Plotting in R with ggplot2
Overview
Teaching: 10 min
Exercises: 5 minQuestions
How do I create plots?
How do I use data sets to populate my plot?
Objectives
Understand how plots are formed syntactically in ggplot2.
Can create plots from data sets.
Plotting our data is one of the best ways to intuitively explore it, and the various relationships between variables. There is a base plotting system in R. But we will be using the ggplot2 package because it is more effective for creating publication-quality graphics. Ggplot2 is built on the grammar of graphics, the idea that any plot can be built from the same set of 3 components: a data set, mapping aesthetics, and graphical layers.
- Data sets are the data that you provide.
- Mapping aesthetics are what connect the data to the graphics. They tell ggplot2 how to use your data to influence how the graph looks (e.g., changing what is plotted on the X or Y axis).
- Layers are the actual graphical output from ggplot2. Layers determine what kinds of plot are shown (scatterplot, histogram, etc.), the coordinate system used (rectangular, polar, others), and other important aspects of the plot.
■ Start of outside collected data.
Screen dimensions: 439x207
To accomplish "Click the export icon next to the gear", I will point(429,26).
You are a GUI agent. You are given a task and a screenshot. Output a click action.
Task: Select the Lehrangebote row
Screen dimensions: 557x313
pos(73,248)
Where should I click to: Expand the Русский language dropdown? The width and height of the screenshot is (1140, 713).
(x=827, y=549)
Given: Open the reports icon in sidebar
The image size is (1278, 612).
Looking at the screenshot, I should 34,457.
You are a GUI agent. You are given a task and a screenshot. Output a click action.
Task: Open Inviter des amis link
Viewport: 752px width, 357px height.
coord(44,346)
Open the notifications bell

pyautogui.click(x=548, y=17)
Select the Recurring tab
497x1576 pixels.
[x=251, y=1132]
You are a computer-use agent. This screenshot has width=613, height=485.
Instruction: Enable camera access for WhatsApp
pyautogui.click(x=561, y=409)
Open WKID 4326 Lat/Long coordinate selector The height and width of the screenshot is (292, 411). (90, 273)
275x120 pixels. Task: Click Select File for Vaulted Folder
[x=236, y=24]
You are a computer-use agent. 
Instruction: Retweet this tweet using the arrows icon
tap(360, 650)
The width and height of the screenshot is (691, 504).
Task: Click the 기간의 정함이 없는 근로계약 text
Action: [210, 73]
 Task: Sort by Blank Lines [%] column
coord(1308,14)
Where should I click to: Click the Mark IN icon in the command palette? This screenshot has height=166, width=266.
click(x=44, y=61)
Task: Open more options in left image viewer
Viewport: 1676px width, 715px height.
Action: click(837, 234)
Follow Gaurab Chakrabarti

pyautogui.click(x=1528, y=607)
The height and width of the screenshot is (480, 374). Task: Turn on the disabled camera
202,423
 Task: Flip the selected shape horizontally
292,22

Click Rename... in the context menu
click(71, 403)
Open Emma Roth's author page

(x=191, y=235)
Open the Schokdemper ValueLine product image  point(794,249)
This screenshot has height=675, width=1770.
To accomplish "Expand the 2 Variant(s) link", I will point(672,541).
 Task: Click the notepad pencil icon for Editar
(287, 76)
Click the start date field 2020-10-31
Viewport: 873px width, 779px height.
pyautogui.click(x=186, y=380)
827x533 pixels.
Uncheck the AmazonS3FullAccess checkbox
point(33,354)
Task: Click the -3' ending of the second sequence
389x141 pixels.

The idea of layers of graphics may be familiar to you if you have used image editing programs like Photoshop, Illustrator, or Inkscape.
Let’s use the iris data set to generate an example using ggplot2. In your script panel make sure you have:
library(ggplot2)
ggplot(data = iris, mapping = aes(x = Petal.Length, y = Petal.Width)) +
geom_point()
There is a fair amount to unpack here so we will take it section by section.
- data = df_iris : is the data we are providing.
- Mapping = aes(x = ‘variable on x’, y = ‘variable on y’) : is the variables we want plotted and on which axis.
- + Geom_point’ : is the relationship we want between x and y, in this case a scatter plot.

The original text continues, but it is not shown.